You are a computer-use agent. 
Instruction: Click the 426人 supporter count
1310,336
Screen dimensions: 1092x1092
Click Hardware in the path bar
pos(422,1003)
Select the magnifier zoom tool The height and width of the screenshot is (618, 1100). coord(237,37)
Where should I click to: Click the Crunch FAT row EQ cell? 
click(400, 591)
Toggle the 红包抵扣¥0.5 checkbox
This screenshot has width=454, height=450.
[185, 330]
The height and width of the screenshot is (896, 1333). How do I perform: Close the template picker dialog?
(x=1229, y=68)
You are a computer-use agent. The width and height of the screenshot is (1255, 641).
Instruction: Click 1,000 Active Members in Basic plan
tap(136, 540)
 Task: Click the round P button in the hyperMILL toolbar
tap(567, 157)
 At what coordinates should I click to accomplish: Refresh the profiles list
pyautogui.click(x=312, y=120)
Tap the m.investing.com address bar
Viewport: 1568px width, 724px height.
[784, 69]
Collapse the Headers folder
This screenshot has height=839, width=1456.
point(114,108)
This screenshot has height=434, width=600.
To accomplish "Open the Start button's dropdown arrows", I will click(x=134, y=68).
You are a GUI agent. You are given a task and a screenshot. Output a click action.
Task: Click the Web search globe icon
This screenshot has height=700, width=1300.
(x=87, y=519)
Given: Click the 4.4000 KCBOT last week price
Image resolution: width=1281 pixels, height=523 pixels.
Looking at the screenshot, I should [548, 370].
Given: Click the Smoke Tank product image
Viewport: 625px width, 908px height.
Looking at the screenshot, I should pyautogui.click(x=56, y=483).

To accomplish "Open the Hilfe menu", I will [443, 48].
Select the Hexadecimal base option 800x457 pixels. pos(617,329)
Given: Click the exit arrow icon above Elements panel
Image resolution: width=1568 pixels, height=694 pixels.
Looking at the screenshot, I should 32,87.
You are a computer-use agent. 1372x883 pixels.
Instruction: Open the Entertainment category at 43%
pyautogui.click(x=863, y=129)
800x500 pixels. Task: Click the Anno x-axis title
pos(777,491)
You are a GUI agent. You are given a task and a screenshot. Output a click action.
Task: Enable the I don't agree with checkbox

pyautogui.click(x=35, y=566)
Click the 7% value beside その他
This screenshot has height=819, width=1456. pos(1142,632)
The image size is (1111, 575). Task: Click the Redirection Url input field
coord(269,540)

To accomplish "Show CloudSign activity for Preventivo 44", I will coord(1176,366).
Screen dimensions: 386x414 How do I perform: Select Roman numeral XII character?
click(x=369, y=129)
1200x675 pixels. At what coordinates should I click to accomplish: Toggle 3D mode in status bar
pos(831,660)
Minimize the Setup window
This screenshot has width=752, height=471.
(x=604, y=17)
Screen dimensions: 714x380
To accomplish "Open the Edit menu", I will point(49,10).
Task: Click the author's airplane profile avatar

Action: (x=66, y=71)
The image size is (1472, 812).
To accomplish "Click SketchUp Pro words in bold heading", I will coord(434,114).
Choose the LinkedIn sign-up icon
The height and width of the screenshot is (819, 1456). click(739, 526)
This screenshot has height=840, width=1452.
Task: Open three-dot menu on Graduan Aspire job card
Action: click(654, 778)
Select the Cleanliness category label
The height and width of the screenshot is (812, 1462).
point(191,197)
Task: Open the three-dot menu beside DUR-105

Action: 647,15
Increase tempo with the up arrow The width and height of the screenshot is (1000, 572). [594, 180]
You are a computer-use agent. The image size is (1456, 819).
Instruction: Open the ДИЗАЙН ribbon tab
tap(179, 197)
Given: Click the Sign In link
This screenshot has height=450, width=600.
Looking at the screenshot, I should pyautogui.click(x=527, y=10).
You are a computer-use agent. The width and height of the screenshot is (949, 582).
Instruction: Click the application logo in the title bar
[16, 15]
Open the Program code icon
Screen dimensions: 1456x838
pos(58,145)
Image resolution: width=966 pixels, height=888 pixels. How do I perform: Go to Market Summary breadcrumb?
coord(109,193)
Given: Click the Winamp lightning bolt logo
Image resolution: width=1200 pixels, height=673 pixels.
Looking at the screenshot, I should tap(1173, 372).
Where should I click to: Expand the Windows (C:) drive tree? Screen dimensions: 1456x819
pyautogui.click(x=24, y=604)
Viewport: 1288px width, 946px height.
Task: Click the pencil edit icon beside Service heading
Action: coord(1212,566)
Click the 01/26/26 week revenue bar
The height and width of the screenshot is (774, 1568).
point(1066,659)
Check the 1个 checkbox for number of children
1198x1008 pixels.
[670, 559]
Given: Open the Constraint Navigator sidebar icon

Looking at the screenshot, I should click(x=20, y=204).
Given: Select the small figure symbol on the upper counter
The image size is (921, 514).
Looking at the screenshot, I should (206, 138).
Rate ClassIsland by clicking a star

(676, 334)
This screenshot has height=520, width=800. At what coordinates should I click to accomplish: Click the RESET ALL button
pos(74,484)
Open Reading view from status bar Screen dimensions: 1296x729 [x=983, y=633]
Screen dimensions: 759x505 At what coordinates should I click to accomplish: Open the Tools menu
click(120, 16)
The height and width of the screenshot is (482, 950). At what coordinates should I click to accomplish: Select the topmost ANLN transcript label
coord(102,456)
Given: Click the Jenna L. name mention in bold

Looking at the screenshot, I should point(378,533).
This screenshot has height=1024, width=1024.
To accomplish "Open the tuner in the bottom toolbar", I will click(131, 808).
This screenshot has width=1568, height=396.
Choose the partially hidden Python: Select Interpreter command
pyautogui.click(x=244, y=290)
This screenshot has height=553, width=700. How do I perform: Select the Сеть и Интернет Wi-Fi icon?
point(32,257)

----------

Arrange the data in the stretch from the line containing "Given: Click the Sign In link" through the line containing "should pyautogui.click(x=527, y=10)." as a two-column CSV with the columns instruction and response. Give one row for each instruction and its response, and place every value in a single quoted field with line breaks replaced by spaces.

Full answer:
instruction,response
"Given: Click the Sign In link This screenshot has height=450, width=600.","Looking at the screenshot, I should pyautogui.click(x=527, y=10)."